レム睡眠中、人は外部の音を聞いている。だからといって、話しかけたり寝言に返事をかえしたりすると、睡眠の進行を妨げることになるのでご注意 (写真提供/madhourse / Imasia)
夜、隣で寝ているパートナーが突然言葉を発し、驚いた経験はないだろうか。いわゆる寝言である。思わず返事をすると、それに対する返事がかえってくることもあり、「なんだ、起きてたの?」と話しかけても当人はグッスリ…なんてことも。真夜中の微笑ましい出来事である。

しかし、昔から寝言に返事をすると心身に悪影響をおよぼすという説も耳にする。これは事実なのだろうか? 作業療法士の菅原洋平先生に聞いてみた。

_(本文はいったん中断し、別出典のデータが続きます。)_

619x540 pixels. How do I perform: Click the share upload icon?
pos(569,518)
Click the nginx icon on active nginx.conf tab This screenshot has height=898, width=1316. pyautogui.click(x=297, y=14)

「寝言に返事をするのは、決していいことではありません。睡眠にはレム睡眠とノンレム睡眠があることがよく知られていますが、寝言が起こりやすいのは眠りが浅いレム睡眠時のこと。人はレム睡眠の時、外部の音を“聞いて”います。これは人間が動物だったころの名残で、就寝中でも外部を監視し、外敵が現れたらすぐに反応できるようになっているわけです。そのため寝言に対して返事をしたり、あるいはこちらから話しかけたりすることで、寝言を誘発しやすくなります。結果としてレム睡眠の時間をムダに増やし、そのあとに訪れる体の回復を促す深い眠りを妨げてしまうんです」

ちなみに、寝言もあまり度が過ぎるとストレスや心の病気の前兆ではないかと不安になるが、そこまで心配することはないという。

「レム睡眠には、日中に体験した記憶から感情的な記憶を削ぎ落とす役割があります。その過程で体験を再生し、私たちは夢を見ますから、時に夢見が悪くてうなされたり、無自覚に言葉を発したりしてしまうことがあるんです」

何か感情を大きく揺り動かされるような体験をした日には、レム睡眠が普段より長めになるという。寝言自体は自然な現象のひとつだから、「週に何度か寝言が出る程度なら、さほど気にする必要はありませんよ」とのことだ。